Items from a data source:
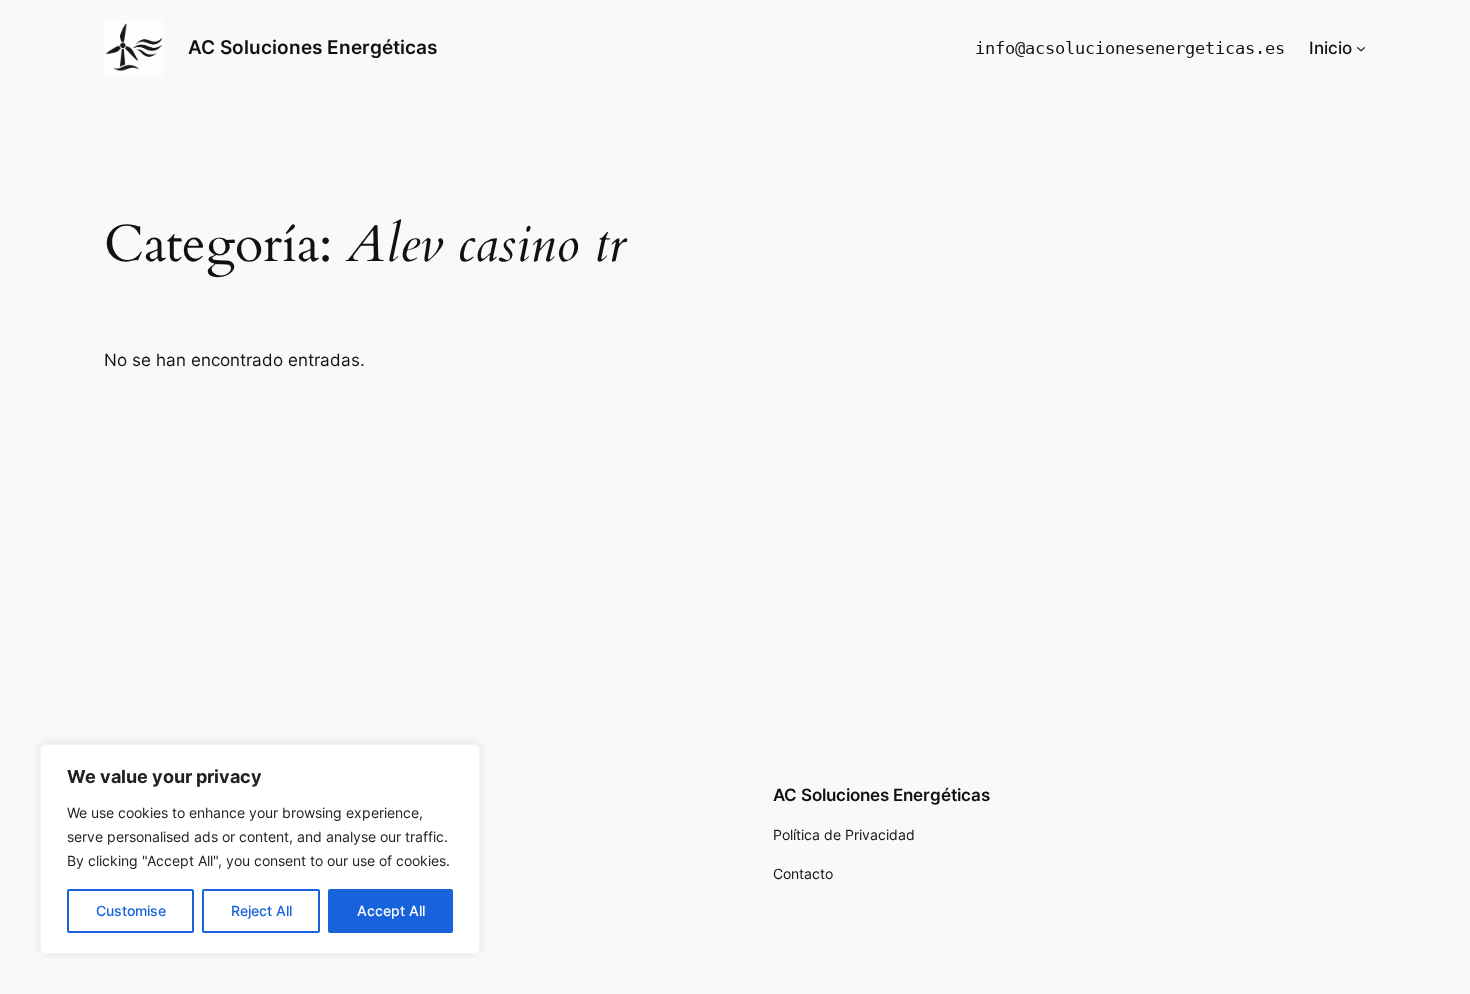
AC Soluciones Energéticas (312, 47)
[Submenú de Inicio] (1361, 48)
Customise (131, 910)
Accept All (391, 910)
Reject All (261, 910)
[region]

» **Work task**
Give the data again word for word, without pictures.

» **Problem solution**
AC Soluciones Energéticas (312, 47)
[Submenú de Inicio] (1361, 48)
Customise (131, 910)
Accept All (391, 910)
Reject All (261, 910)
[region]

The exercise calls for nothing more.